Excellence In Family Law

Child custody laws in West Virginia

On Behalf of | Oct 24, 2022 | Child Custody

When divorce, legal separation or annulment involves children, the decisions involved can be some of the most complex and emotional to make. Many times, parents can work together to devise a parenting plan on their own. However, if they are unable to do so, the West Virginia family court will make custody determinations based on what is in the best interest of the child.

Best Interests of Child Protection Act of 2022

A new bill that the senate recently passed requires judges in West Virginia family courts to presume that equal custodial allocation is in the child’s best interest before looking into other unique factors that might change their decision. This law is meant to equalize the playing field for mothers and fathers during child custody determinations.
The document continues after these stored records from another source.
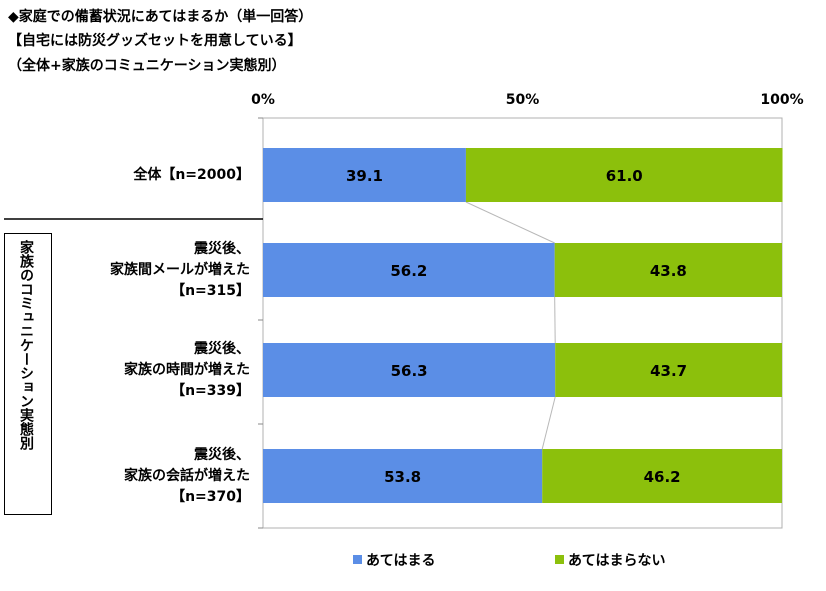 Image resolution: width=826 pixels, height=591 pixels. I want to click on legend-label: あてはまる, so click(400, 561).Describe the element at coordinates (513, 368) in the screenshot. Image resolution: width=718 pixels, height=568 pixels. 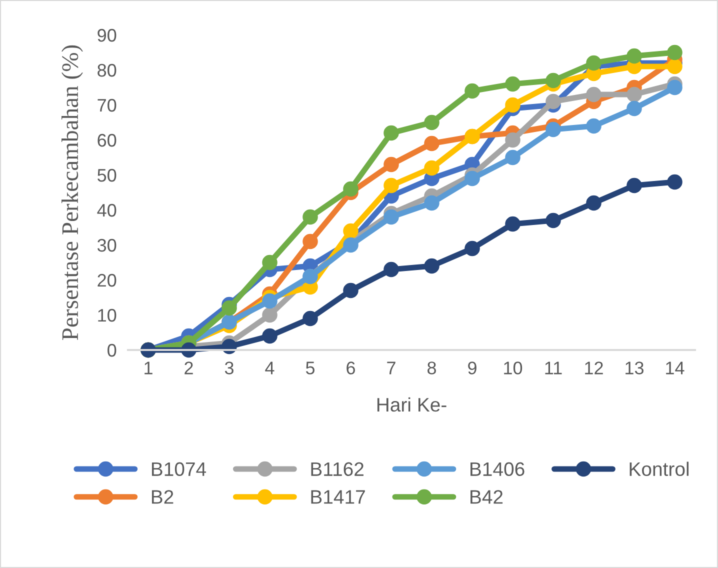
I see `x-tick-label: 10` at that location.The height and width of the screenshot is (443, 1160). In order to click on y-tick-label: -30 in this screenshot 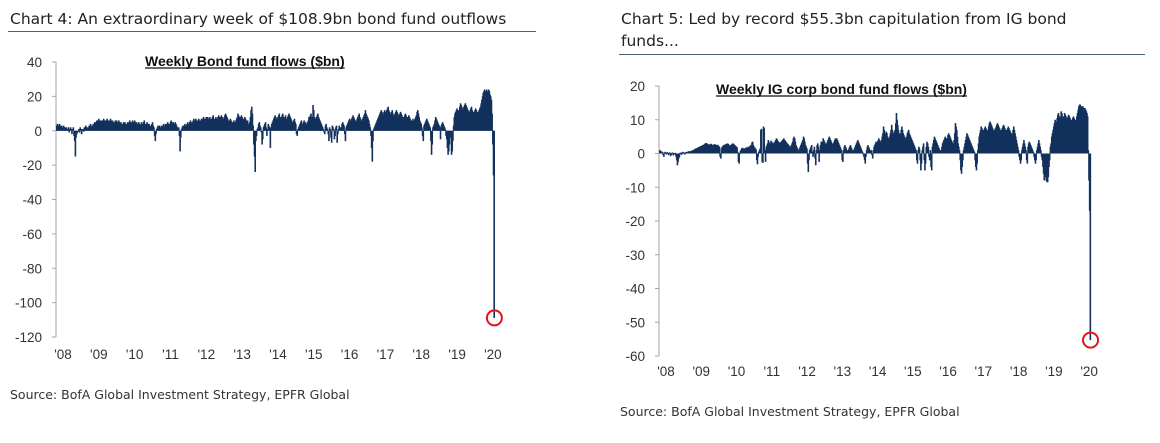, I will do `click(635, 256)`.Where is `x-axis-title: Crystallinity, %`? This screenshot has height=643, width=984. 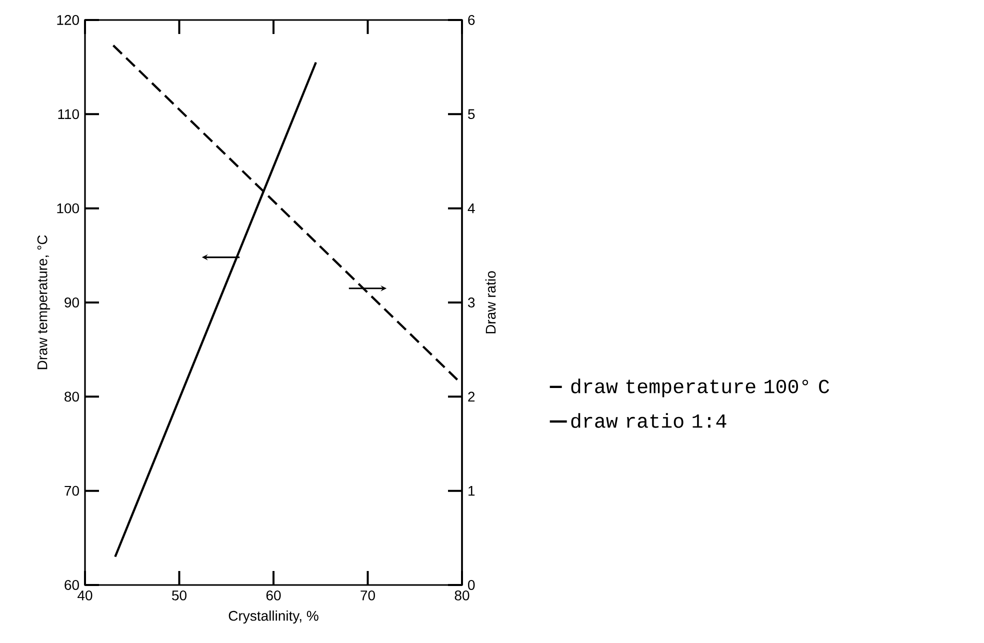 x-axis-title: Crystallinity, % is located at coordinates (273, 617).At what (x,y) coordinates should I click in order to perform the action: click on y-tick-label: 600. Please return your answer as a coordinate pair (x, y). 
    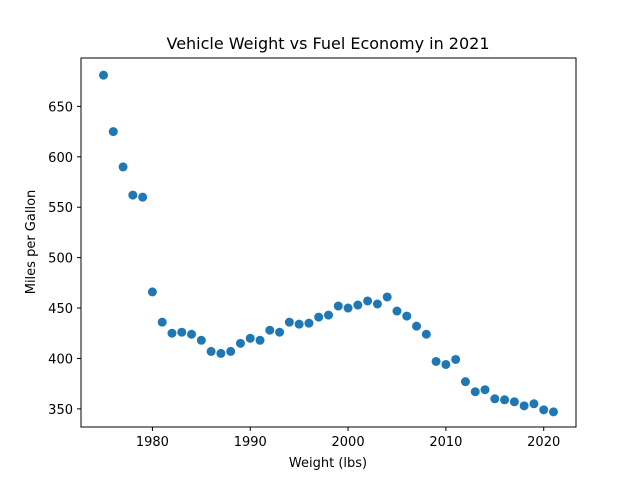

Other factors that the court might consider include:

  • The wishes of the child’s parents
  • The wishes of the child if the judge deems them old enough to have a reasonable preference
  • The interaction and relationship of the child with their parents, siblings and any other significant people in their lives
  • Which parent is more likely to allow frequent and continuing contact between the child and the noncustodial parent

If the judge deems one parent unfit or a danger to their child, they may award sole custody to the other parent. In these instances, the court will look at factors such as whether the parent has a history of:

  • Abuse or violence
  • Substance abuse problems
  • Mental health conditions
  • Criminal behavior

There’s an option to change or modify the child custody order if either parent has experienced a significant change in their circumstances. For instance, if one parent gets a new job that requires them to relocate, remarries or goes to prison. Just as with the original order, the court will evaluate how this change affects the best interests of the child.

If either parent fails to adhere to the terms of the child custody order, the other parent can file a contempt of court action. This is a formal legal process in which the court can order the noncompliant parent to take specific actions or face penalties, such as fines or jail time. In some cases, the court may modify the custody arrangement if one parent consistently violates the terms of the agreement.